- **Textauszug**:
---
Schweitzer Fachinformationen
Wenn es um professionelles Wissen geht, ist Schweitzer Fachinformationen wegweisend. Kunden aus Recht und Beratung sowie Unternehmen, öffentliche Verwaltungen und Bibliotheken erhalten komplette Lösungen zum Beschaffen, Verwalten und Nutzen von digitalen und gedruckten Medien.
Peter Kraut
Dramatik, Größe, Apparat - denkt man musikalisch, ist die Operngeschichte nicht weit. Opernstoffe und -häuser haben eine Geschichte des Sich-Überbietens. Der arbeitsteilige Prozess der Realisierung von Musiktheaterwerken und der lange Vorlauf produzieren eine Komplexität, die nur mit viel Spezialwissen und enormen Ressourcen bewältigt werden kann. Michael Wertmüller hat einige Opernerfahrung, zuletzt mit der Uraufführung von Israel in München im Januar 2025 an der Staatsoper Hannover. Das Libretto stammt von Roland Schimmelpfennig und behandelt die Ereignisse rund um die Geiselnahme während der Münchner Olympiade von 1972. Natürlich fängt kein Komponist, keine Komponistin mit Oper an. Und rückblickend kann es nicht selten verklärend wirken, Keimzellen des späteren Schaffens schon in den ersten künstlerischen Regungen entdecken zu wollen. Was sich hingegen im vorliegenden Falle früh als Interesse und Sehnsucht zeigt, ist dies: Ein kraftvolles Drängen. Die Liebe zur großen, auch zur literarischen Form. Geschichten erzählen und formale Grenzen sprengen wollen. Überlagern und weiterschreiben. Davon handeln weitere Beiträge in diesem Band. Auf den folgenden Seiten geht es aber um die Anfänge des Schlagzeugers und Komponisten Michael Wertmüller, 1966 in Thun in der Schweiz geboren, der seit Mitte der 1990er Jahre in Berlin lebt, heute vor allem im Musiktheaterbereich mit den führenden Regisseuren und Librettisten zusammenarbeitet und in seiner Musikerkarriere mit den bedeutendsten Vertretern des Jazz und improvisierten Musik auf der Bühne stand.
Thun ist eine Provinzstadt im Kanton Bern, vom See pittoresk gerahmt, im Hintergrund stehen mächtige Viertausendergipfel der Alpen. Auf dem Weg nach Interlaken oder aufs Jungfraujoch (»Top of Europe«) kommt man hier vorbei. Von der massiven Armeepräsenz - Trainingsgelände und Ausbildungszentrum - bemerkt man auf der Durchreise wenig. Doch Thun ist als Provinz- wie als Armeestadt prägend für Michael Wertmüller. Er wächst hier auf. Die touristisch-kulturelle Enge ist das eine, die Ausbildungsmöglichkeit bei den paramilitärischen Kadetten das andere.
---
- **Datensätze**:
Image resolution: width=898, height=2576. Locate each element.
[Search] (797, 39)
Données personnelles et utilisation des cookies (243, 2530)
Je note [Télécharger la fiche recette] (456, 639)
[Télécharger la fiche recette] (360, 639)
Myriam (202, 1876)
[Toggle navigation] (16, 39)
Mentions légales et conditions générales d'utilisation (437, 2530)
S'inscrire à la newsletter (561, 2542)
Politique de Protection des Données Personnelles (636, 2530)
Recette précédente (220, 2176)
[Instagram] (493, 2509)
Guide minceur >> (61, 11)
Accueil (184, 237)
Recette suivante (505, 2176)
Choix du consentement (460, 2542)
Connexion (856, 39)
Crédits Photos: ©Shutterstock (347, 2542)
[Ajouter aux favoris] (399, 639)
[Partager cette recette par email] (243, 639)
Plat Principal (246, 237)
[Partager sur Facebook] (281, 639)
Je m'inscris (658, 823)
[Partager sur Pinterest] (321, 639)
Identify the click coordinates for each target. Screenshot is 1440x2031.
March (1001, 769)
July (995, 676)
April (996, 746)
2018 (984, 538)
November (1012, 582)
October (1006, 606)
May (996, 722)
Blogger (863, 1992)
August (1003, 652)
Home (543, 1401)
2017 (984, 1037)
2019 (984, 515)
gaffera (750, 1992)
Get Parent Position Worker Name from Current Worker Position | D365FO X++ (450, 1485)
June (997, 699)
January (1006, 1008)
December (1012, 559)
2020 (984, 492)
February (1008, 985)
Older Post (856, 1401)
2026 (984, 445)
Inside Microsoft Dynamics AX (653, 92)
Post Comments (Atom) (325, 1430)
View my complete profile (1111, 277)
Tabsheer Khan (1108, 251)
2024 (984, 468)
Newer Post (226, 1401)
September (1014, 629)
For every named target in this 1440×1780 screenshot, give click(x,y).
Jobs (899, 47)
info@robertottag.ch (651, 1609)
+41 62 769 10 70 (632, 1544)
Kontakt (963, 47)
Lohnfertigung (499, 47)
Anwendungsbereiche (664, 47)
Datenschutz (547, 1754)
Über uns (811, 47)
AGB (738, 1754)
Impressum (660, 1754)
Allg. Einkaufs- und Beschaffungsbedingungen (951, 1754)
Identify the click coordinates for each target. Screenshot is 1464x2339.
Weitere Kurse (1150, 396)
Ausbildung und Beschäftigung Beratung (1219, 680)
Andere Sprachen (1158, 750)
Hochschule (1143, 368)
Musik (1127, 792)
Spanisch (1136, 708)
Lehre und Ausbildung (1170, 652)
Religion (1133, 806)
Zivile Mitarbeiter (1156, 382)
---
- **Aufgabe 1**: Gib den Textauszug über Michael Wertmüller von „Thun ist eine“ bis „Kadetten das andere.“ wortgetreu wieder.
- **Aufgabe 2**: Führe den Textauszug über Michael Wertmüllers Anfänge im Anschluss an seinen letzten Satz fort.
Die Datensätze stammen aus einer anderen Quelle.

- **Ergebnis 1**:
Thun ist eine Provinzstadt im Kanton Bern, vom See pittoresk gerahmt, im Hintergrund stehen mächtige Viertausendergipfel der Alpen. Auf dem Weg nach Interlaken oder aufs Jungfraujoch (»Top of Europe«) kommt man hier vorbei. Von der massiven Armeepräsenz - Trainingsgelände und Ausbildungszentrum - bemerkt man auf der Durchreise wenig. Doch Thun ist als Provinz- wie als Armeestadt prägend für Michael Wertmüller. Er wächst hier auf. Die touristisch-kulturelle Enge ist das eine, die Ausbildungsmöglichkeit bei den paramilitärischen Kadetten das andere.

- **Ergebnis 2**:
»Mein Vater hat hobbymässig Schlagzeug gespielt. So war es naheliegend, das auch zu tun. Wir sind fast jeden Sonntag von Thun nach Bern gefahren, um im Kornhauskeller die Jazz-Matineen zu hören. So gab das eine das andere. Dann kam hinzu, dass ich als Schüler des Progymnasiums in Thun zu den Kadetten musste. Das war damals obligatorisch. Gut daran jedoch war, dass ich dort zu den Tambouren durfte. So habe ich das Trommeln gelernt.«2
Die musikalische Sozialisierung in den 1970er Jahren erfolgt durch Live-Jazz und die elterliche Plattensammlung, wo Michael Wertmüller auch auf die Tradition der europäischen Kunstmusik stößt.
»Zu Hause gab es viel Charlie Parker, Duke Ellington und Count-Basie-Platten. Ebenso Tschaikowski, Bruckner, Beethoven und Mahler. Die jazzigen Platten habe ich durch die diversen Konzertbesuche ein bisschen verstanden, zumindest war mir das nicht sehr fremd. In die klassischen und romantischen Werke dagegen musste ich mich >einarbeiten<, sie haben mich aber sehr bald überwältigt. Diese Dramatik und Grösse des Apparates die Kompositionen an sich und das Pathos war das Unerhörte, das Faszinierende.«
Rückblickend, erzählend, erscheint eine Idylle. Nicht nur das unbeschwerte Kennenlernen und Fasziniert-Sein von ersten musikalischen Erlebnissen und Begegnungen sind prägend, sondern auch die Umgebung, in der dies stattfinden kann.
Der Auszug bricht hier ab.